La diferencia de Argentina respecto de estos procesos es que el movimiento social no halla cauce político, líderes que lo expresen, organización que lo articule, al menos hasta ahora. Esa carencia compromete el futuro del país, provoca desazón y afecta con rudeza a figuras políticas que apenas meses atrás se presentaban como posibilidad de recambio efectivo. Kirchner acabó siendo candidato del aparato justicialista comandado por Duhalde y otros señores feudales de la vieja política. Elisa Carrió pasó de las fotos aludidas a la designación de un liberal-conservador como acompañante en su fórmula. El Partido Socialista, único caso de convergencia (es la fusión de las fracciones PS Democrático y PS Popular), se enfrasca en la posibilidad de obtener algún punto más en el escrutinio, detrás y lejos de quienes disputarán el gobierno. Lo mismo ocurre con el otro extremo del arco de izquierda. Después de reiterar su disposición a crear “un movimiento político-social”, De Gennaro observa la diáspora de las partes componentes de la CTA, cada una apoyando candidatos diferentes (Partido Socialista, ARI, Izquierda Unida, un Partido de los Trabajadores limitado a una de las fracciones de la CTA y sólo a la provincia de Buenos Aires, más numerosas tendencias que optan por variantes de voto protesta o en blanco). “No soy quién para avalar o proscribir”, dice De Gennaro(5), en una confesión tácita de que sigue siendo el dirigente de una central de trabajadores, pero no del movimiento político que esperanzó a muchos en el congreso de la CTA. Zamora a su vez insiste con la consigna “que se vayan todos” pero elude la responsabilidad de construir los instrumentos para ocupar el espacio que quedaría vacío y hasta se compromete con la noción, última moda, de “hacer la revolución sin tomar el poder”.
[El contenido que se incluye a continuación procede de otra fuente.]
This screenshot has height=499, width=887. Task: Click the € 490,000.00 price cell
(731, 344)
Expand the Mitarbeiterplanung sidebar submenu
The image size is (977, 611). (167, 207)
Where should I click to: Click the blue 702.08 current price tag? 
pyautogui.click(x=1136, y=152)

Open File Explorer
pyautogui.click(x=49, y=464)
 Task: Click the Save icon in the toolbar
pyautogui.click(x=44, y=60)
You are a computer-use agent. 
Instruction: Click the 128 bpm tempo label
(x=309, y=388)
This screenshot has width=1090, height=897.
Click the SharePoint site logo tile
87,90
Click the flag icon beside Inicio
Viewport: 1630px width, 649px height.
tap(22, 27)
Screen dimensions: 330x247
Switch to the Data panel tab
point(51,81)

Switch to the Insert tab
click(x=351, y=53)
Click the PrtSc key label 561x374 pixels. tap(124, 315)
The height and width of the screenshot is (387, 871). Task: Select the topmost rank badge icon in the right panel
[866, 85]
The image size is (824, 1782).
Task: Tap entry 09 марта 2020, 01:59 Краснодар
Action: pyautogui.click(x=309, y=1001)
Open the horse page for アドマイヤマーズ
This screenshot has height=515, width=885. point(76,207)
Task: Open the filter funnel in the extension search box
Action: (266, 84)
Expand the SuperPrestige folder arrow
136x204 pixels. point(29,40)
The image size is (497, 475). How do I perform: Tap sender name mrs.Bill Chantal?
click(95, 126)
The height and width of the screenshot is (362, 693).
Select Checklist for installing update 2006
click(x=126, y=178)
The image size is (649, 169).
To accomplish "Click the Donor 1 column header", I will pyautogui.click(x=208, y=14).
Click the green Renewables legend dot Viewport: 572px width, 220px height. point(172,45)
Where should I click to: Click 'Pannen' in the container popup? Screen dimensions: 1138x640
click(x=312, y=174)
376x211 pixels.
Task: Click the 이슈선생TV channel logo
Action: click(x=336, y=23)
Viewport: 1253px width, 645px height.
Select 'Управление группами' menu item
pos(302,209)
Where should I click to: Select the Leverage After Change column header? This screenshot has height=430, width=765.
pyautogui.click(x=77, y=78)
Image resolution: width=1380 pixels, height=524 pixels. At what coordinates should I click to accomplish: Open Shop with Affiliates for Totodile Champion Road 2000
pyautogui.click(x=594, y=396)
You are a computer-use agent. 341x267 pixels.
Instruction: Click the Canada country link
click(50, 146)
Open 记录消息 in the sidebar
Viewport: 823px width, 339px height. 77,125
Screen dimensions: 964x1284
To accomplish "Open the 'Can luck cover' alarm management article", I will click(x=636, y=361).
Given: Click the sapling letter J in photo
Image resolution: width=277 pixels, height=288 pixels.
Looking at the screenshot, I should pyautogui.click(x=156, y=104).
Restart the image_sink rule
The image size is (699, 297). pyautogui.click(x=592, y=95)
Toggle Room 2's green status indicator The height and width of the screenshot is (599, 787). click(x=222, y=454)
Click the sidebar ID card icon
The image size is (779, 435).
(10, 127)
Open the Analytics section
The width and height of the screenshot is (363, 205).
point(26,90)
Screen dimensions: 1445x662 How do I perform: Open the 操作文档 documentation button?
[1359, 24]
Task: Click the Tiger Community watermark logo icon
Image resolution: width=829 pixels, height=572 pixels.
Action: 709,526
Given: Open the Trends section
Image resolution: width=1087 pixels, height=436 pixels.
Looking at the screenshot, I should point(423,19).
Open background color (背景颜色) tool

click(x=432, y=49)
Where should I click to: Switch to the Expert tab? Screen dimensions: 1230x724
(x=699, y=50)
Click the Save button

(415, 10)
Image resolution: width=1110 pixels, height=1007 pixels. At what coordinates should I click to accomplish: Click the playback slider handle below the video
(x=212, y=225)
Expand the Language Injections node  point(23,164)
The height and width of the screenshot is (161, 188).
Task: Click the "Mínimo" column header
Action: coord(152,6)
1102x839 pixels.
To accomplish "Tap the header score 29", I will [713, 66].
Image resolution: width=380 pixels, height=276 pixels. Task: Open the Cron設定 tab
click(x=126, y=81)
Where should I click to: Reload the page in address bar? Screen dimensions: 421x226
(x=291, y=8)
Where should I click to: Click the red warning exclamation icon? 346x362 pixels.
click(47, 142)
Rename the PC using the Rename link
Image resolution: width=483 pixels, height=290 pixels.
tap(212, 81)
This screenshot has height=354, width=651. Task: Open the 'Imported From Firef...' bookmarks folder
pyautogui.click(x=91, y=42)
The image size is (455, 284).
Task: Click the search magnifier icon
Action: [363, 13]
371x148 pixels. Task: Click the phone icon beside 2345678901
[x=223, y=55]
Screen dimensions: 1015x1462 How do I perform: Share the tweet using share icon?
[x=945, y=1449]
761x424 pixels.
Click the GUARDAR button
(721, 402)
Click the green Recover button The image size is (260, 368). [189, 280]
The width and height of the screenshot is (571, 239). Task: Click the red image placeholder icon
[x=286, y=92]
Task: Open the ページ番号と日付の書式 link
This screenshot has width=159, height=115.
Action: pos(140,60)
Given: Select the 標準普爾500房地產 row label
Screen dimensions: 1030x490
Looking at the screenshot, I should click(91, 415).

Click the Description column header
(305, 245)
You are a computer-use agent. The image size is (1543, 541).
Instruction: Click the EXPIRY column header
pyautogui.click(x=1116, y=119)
Haber creído que a un régimen se lo derriba con cacerolas, desconocer la necesidad de unir, organizar y articular alianzas, desdeñando de ese modo a la fuerza que se enfrenta, son errores coyunturalmente decisivos para formaciones políticas en transición. En ausencia de la participación efectiva de los trabajadores con ocupación –y específicamente del proletariado industrial– y todavía en la estela de confusión teórica y desmoralización política dejada por el derrumbe sin honra de la Unión Soviética, la búsqueda de respuestas de alcance estratégico se manifiesta de este modo caótico.

El impresionismo que hizo creer en un “argentinazo” exitoso e inminente a comienzos de 2002 no debiera repetirse a la inversa, concluyendo que todo está perdido. Todo se transforma, sí; pero nada se pierde. El esfuerzo, la pasión, la esperanza, la energía enorme de las luchas del último año (incomprensibles sin las que vienen desde los orígenes mismos del país), pueden no expresarse, o hacerlo equívocamente, en las próximas elecciones, pero están allí. Las izquierdas perdieron su oportunidad en este tramo vertiginoso del devenir político argentino. Pero la oportunidad perdida es en última instancia la argamasa necesaria de un futuro diferente. No se trata de optimismo panglossiano. Los riesgos de desagregación social y consolidación de fuerzas ultrarreaccionarias son enormes y están a la vista. Para evitarlos se puede aún contar en Argentina con una singular –y en más de un sentido única por su riqueza y desarrollo– tradición de pensamiento, organización, capacidad de entrega y sacrificio, acumulada durante dos siglos de luchas sociales.

  1. Alfredo Eric y Eric Calcagno, “Que se vayan los dueños”, Le Monde diplomatique, edición Cono Sur, octubre de 2002.
  2. Luis Bilbao, “Oportunidad para un gran debate”; Le Monde diplomatique, edición Cono Sur, agosto de 2002.
  3. “Un acto multitudinario cerró la protesta…”, Clarín, Buenos Aires, 21-12-02.
  4. Luis Bilbao, “PT Brasil”; Búsqueda, Buenos Aires, septiembre de 1990.
  5. “D’Elía lanza el Partido de los Trabajadores”; Clarín, Buenos Aires 25-3-03.